Makarska, Croatia

The Adriatic Riviera's mountain drama — Biokovo rising 1,762m directly behind a pebble beach promenade of baroque churches and Franciscan monasteries

Makarska is the central town of the Makarska Riviera — a 60km stretch of Adriatic coastline where grey limestone mountains drop almost vertically to pebble beaches. The town centres on a palm-lined Riva promenade, a 17th-century Franciscan monastery with one of Europe's most comprehensive shell collections (over 3,000 Adriatic mollusc specimens), and a baroque St Mark's Church. Biokovo Nature Park rises directly behind town: Sveti Jure (1,762m) can be reached on foot from the beach in under 4 hours, with a via ferrata accessible to non-climbers and a glass Skywalk at 1,228m above the sea.

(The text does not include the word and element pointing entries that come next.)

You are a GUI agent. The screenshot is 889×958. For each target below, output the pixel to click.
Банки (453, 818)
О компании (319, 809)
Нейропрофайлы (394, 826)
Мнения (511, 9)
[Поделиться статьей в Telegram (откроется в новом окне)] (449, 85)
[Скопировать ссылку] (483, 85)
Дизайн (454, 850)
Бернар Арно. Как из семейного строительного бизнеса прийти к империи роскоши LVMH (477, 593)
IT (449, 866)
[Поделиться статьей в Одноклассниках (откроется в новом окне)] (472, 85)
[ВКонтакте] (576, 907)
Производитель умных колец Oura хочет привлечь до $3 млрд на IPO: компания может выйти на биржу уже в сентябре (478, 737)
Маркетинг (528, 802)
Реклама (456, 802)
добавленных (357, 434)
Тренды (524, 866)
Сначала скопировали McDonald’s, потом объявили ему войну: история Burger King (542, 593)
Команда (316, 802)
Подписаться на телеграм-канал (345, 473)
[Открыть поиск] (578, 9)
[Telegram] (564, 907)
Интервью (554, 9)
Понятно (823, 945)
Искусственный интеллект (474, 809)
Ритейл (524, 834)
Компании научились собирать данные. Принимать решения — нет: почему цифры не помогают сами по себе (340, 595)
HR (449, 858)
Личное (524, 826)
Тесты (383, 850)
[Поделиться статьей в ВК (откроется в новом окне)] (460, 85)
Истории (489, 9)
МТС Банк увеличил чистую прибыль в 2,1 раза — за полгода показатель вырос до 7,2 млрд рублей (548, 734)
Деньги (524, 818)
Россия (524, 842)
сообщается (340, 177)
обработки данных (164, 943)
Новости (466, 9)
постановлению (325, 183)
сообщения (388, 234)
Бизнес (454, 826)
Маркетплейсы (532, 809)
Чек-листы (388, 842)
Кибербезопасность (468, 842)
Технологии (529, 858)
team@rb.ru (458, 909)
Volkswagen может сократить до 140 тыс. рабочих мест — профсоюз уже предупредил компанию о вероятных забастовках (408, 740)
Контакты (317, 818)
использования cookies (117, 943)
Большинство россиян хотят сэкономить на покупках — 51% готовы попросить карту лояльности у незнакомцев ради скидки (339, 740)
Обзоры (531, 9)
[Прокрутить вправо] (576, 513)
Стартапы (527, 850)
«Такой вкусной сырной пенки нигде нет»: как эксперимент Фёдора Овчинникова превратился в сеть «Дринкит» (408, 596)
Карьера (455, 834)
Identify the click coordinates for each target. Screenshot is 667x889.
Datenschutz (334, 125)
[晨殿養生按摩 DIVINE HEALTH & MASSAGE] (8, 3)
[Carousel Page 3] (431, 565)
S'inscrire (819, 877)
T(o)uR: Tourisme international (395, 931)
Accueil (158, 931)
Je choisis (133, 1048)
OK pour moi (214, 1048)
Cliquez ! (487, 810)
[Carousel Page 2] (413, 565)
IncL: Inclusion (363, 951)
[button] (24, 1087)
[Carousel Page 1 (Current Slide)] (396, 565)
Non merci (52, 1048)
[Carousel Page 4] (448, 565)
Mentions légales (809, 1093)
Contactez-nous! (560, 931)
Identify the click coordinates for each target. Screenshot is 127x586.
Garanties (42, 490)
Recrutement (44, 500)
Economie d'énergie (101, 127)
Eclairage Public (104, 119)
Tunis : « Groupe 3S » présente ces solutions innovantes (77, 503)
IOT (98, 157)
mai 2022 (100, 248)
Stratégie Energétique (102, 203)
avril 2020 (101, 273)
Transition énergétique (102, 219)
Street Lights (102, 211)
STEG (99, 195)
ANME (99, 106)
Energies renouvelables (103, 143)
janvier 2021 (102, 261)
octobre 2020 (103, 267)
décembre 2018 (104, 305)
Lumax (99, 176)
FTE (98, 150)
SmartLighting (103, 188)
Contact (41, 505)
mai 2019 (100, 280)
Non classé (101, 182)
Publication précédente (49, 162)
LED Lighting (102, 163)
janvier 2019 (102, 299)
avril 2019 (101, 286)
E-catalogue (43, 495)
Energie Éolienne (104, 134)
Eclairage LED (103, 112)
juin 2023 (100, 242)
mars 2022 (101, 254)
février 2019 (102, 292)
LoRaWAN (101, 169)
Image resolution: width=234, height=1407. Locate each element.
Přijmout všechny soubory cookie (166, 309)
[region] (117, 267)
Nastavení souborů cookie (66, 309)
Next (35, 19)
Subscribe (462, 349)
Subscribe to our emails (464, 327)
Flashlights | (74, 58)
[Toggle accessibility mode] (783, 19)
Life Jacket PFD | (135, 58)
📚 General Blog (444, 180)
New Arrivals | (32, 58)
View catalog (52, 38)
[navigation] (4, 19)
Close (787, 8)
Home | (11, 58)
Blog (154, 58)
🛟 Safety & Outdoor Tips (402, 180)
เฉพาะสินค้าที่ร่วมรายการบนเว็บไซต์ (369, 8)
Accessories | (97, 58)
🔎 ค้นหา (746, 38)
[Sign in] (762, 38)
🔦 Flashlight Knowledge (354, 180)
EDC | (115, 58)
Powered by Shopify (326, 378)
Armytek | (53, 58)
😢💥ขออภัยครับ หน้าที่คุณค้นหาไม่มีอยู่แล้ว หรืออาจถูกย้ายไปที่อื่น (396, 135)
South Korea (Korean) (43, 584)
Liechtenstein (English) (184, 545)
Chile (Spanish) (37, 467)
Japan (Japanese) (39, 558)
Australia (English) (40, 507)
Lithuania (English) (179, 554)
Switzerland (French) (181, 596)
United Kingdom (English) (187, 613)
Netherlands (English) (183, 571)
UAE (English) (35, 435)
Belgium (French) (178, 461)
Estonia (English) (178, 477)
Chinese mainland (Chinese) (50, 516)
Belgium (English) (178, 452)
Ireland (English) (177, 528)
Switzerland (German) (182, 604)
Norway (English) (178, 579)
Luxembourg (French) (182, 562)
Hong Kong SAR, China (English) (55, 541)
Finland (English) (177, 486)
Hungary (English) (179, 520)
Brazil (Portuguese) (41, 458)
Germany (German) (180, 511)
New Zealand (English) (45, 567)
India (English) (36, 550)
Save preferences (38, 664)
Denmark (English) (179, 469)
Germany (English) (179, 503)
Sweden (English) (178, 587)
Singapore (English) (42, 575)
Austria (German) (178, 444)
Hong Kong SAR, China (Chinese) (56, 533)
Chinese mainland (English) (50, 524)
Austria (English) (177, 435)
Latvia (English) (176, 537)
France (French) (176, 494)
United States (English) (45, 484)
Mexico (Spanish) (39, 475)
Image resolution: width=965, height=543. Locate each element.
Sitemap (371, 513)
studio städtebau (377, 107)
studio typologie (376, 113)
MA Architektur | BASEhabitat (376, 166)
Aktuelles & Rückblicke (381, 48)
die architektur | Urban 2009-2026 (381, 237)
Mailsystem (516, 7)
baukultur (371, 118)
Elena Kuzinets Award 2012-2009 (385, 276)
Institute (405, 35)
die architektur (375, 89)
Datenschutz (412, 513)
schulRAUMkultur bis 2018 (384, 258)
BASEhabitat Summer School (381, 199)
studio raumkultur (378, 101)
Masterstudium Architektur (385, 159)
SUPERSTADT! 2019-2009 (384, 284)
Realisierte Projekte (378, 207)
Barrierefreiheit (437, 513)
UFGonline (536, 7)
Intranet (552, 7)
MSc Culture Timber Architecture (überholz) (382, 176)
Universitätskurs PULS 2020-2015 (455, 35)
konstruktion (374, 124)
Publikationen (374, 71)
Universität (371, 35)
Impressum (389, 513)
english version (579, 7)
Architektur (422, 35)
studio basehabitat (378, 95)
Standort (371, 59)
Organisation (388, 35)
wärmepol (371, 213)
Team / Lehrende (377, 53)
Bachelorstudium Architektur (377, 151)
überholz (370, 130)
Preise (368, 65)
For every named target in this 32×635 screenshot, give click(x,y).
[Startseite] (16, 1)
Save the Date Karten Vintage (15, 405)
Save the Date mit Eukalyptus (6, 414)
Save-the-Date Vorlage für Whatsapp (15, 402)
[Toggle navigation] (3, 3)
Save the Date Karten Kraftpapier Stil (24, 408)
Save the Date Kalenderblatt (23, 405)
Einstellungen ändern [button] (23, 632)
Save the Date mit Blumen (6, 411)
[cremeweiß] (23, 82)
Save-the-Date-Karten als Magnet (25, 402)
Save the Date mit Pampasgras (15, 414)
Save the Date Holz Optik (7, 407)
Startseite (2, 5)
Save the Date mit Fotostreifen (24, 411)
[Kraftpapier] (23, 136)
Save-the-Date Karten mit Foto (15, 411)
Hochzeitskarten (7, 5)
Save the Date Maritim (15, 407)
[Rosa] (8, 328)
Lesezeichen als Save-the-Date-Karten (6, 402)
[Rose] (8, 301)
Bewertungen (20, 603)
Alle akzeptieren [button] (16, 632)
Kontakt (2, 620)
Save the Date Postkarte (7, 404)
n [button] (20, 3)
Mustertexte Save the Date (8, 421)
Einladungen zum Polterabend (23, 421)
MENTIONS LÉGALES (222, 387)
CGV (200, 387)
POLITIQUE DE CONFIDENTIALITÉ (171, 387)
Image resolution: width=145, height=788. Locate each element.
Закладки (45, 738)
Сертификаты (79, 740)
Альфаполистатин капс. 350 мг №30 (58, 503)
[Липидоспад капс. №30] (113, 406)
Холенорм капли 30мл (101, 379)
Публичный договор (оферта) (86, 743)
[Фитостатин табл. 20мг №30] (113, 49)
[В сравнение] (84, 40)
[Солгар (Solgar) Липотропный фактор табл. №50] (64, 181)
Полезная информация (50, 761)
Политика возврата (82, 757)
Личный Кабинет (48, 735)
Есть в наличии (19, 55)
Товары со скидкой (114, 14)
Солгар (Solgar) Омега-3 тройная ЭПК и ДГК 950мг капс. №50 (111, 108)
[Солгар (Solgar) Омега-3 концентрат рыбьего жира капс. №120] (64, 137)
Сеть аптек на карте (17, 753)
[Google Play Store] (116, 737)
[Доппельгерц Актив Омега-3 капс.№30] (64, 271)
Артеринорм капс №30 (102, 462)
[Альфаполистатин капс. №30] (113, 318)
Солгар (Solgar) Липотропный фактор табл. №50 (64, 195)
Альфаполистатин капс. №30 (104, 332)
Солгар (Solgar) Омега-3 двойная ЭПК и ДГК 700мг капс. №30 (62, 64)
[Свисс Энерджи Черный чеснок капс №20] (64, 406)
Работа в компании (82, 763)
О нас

Makarska has been settled since Illyrian times. Unusually for the Dalmatian coast, the town was under Ottoman sovereignty for much of the 15th–17th centuries rather than Venetian — which gave it a stronger Franciscan presence and a more inland-connected culture with the Neretva valley and Herzegovinian hinterland. The Franciscan monastery predates Venetian reconquest and remains the cultural anchor of the old town. The 20th century brought mass Yugoslav tourism infrastructure from the 1960s, leaving concrete hotels behind the old centre but leaving the promenade and monastery intact.